Published in the July 27, 2017 edition


NORTH READING – The town of Andover still has several weeks to come up with an impressive enough offer to convince North Reading to reverse course on its plans to join the MWRA water supply.

Selectman Steve O’Leary reported at Monday night’s meeting that he and fellow Selectman Bob Mauceri and other town officials had received an offer from their Andover counterparts that would apparently meet the town’s projected water needs. Over the past several years, North Reading has been taking steps toward joining the MWRA system after being told by Andover that that town would not be able to meet its projected future demand. Andover currently provided about two-thirds of North Reading’s water, with the rest coming from town pumps near the Ipswich River that are set to be retired at the end of the decade.

O’Leary said that Andover is aware that North Reading is in the late stages of moving to the MWRA, and he characterized that town’s latest water offer as “something we should potentially consider looking at.” Andover has been supplying North Reading with a substantial portion of its water for several decades, and the loss of the town’s business in the coming years would be borne by Andover’s ratepayers. O’Leary said the talks with Andover have been “very fruitful” and “very straightforward” and that the town’s offer was more favorable to North Reading than the current plan. “It appears they do have the ability to meet our supply demands,” said O’Leary.

Selectmen are expected to consider Andover’s water proposal at their next meeting on August 21. Andover selectmen are also set to consider the proposal at their own meeting shortly before. North Reading could potentially delay its switch to the MWRA while it reviews Andover’s water capabilities.

Mike Prisco, the chairman of the Board of Selectmen, was unimpressed by the prospect of an impressive new offer from Andover.
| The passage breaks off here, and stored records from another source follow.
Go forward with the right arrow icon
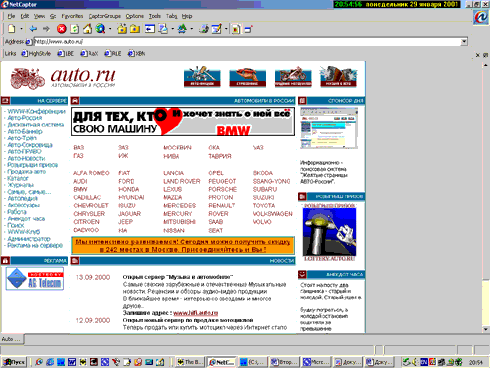The height and width of the screenshot is (368, 490). pos(46,29)
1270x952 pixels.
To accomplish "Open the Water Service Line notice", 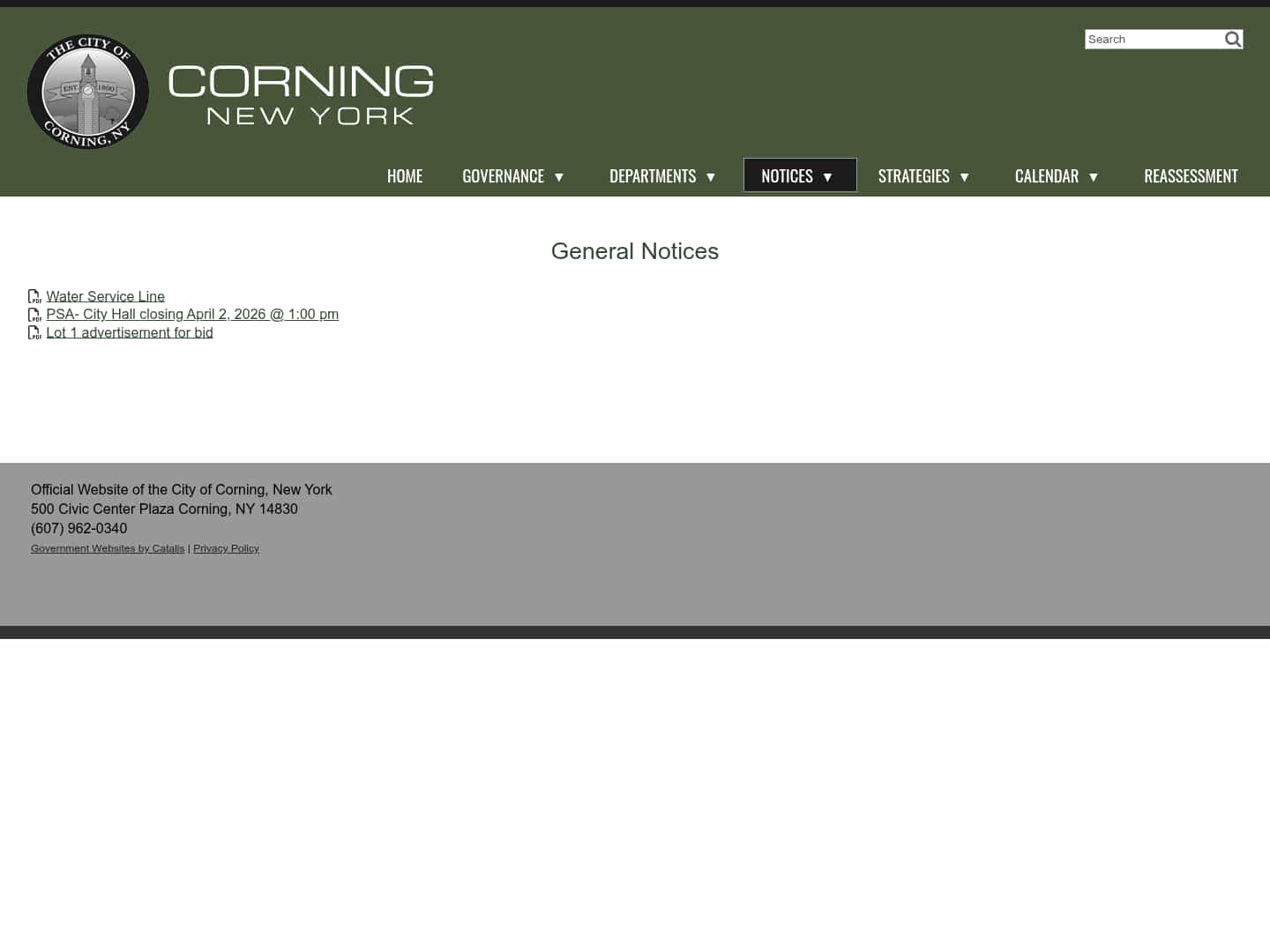I will [x=105, y=296].
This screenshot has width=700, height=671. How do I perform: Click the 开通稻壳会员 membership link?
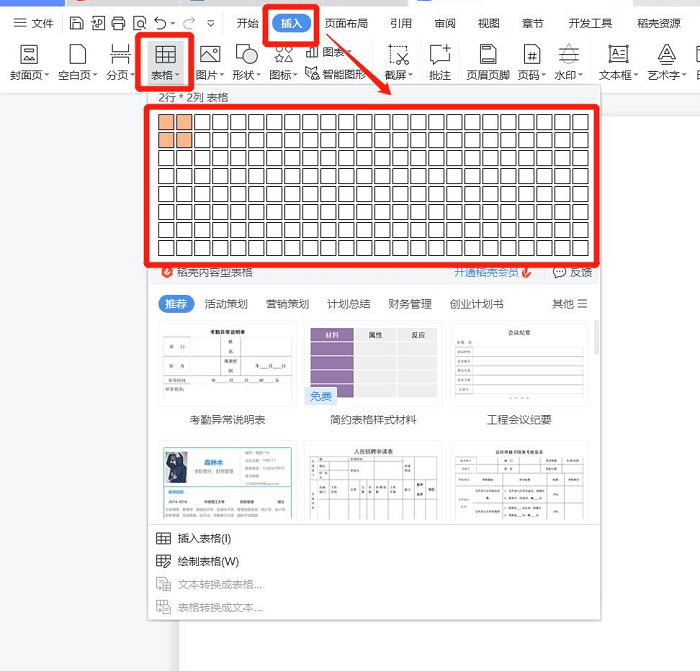point(486,272)
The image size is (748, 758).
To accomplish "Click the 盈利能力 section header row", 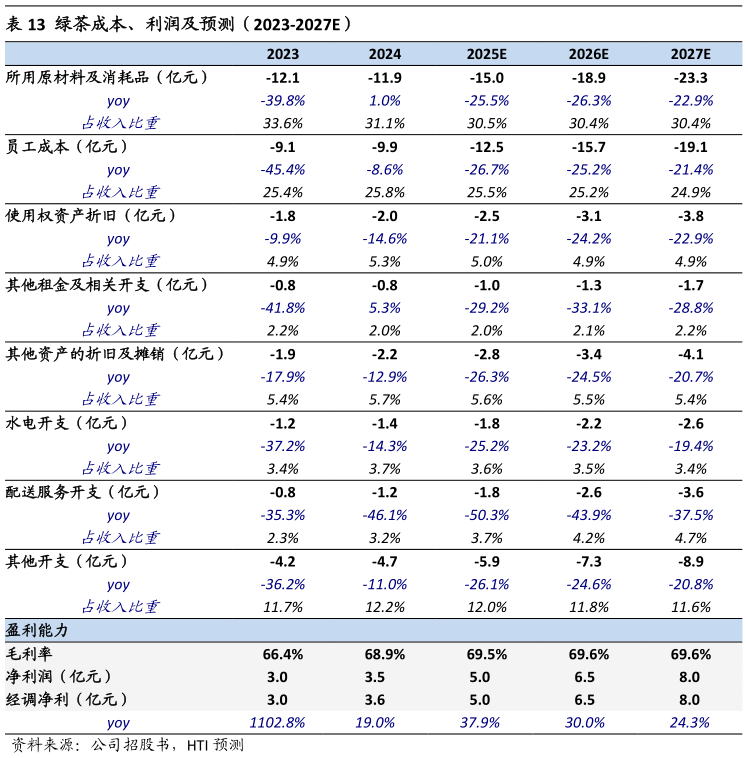I will coord(38,631).
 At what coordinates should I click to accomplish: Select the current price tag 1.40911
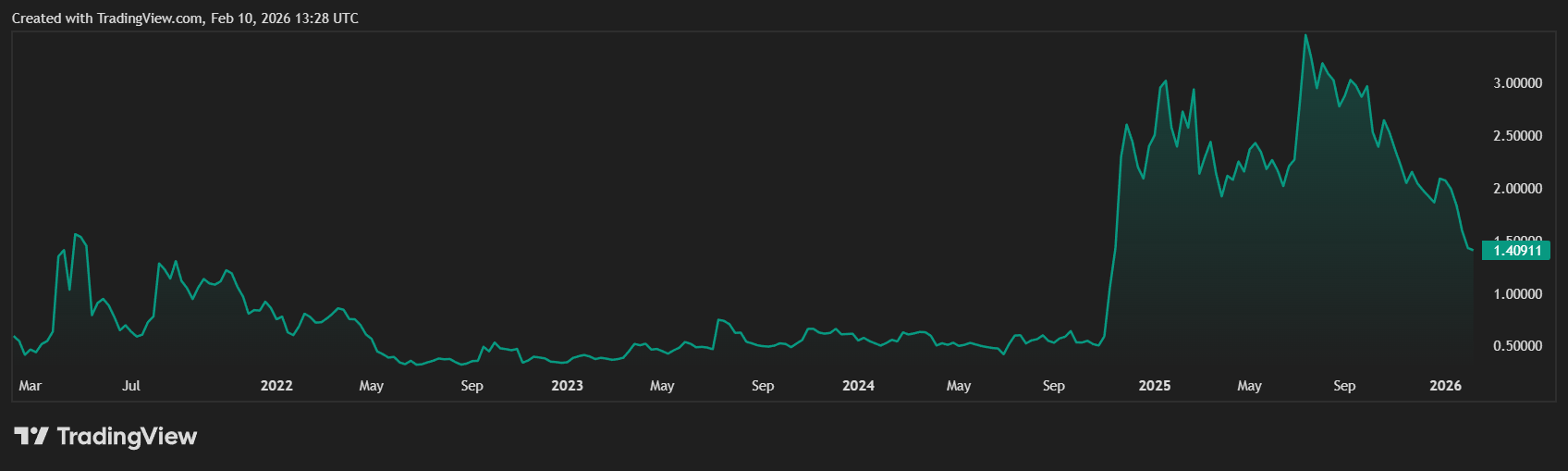coord(1516,251)
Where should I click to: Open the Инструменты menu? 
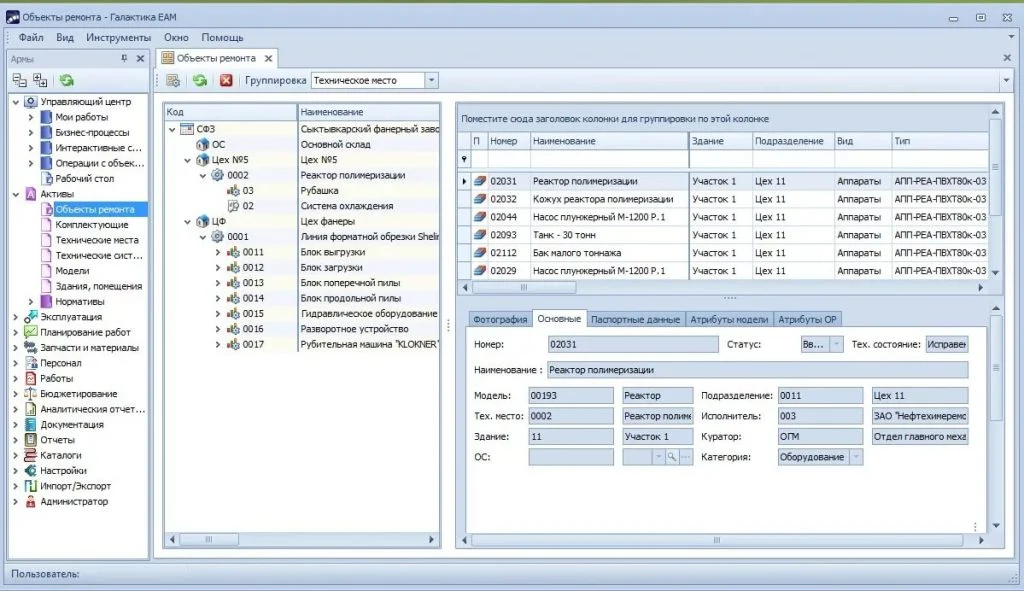coord(118,38)
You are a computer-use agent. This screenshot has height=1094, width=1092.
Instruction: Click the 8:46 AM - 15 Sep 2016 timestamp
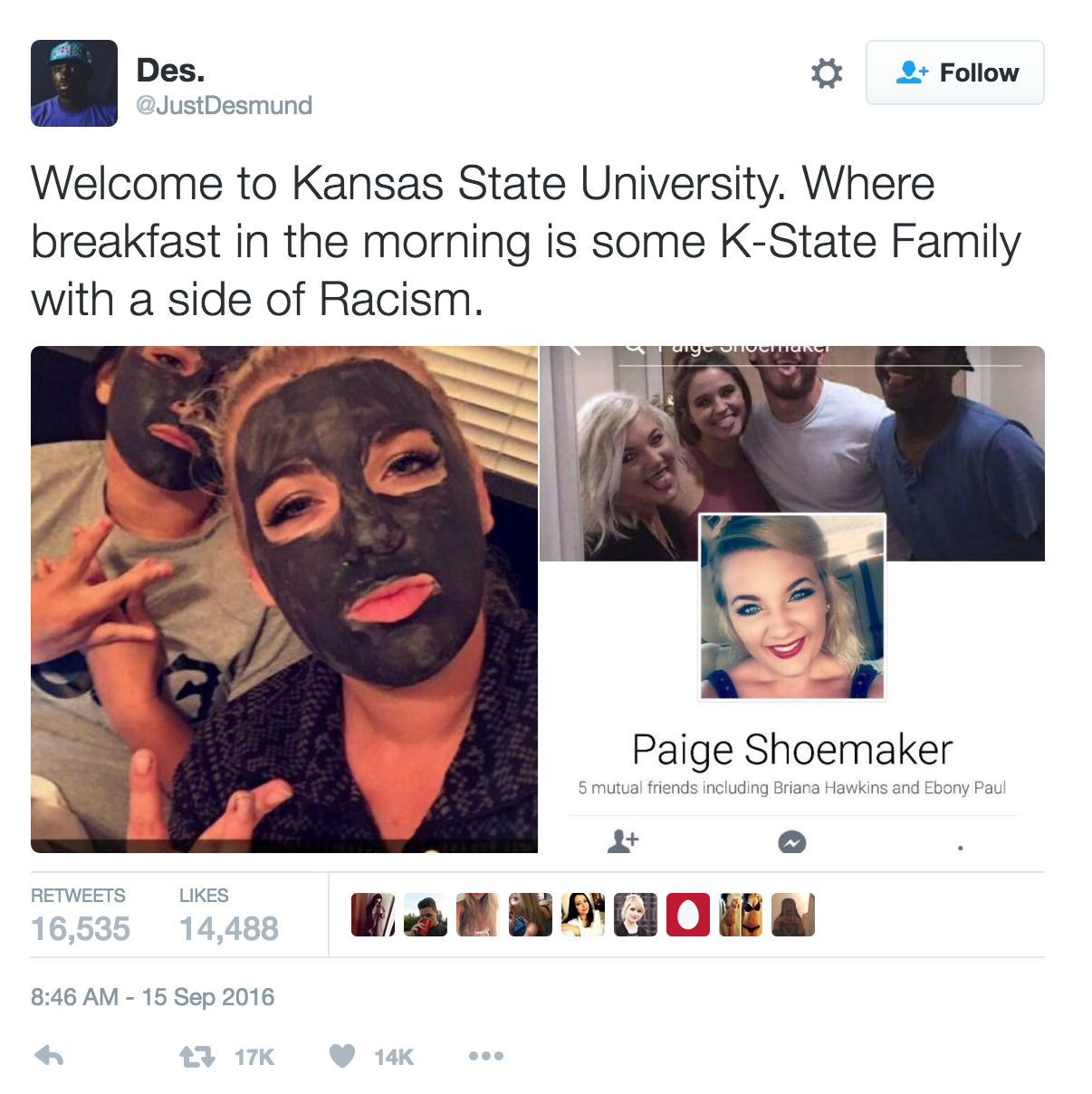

He called it “very frustrating” how Andover had sent North Reading on the path toward an MWRA switch back in 2014, when it said it could not meet the town’s future needs. “We have to know we’re actually voting on something that’s real,” said Prisco, adding that he wants a “clear understanding” of why Andover now feels it can provide North Reading with its water needs. “There has to be some explanation,” said Prisco, warning that the town must not find itself back in the position in the coming years of working to provide for its water needs.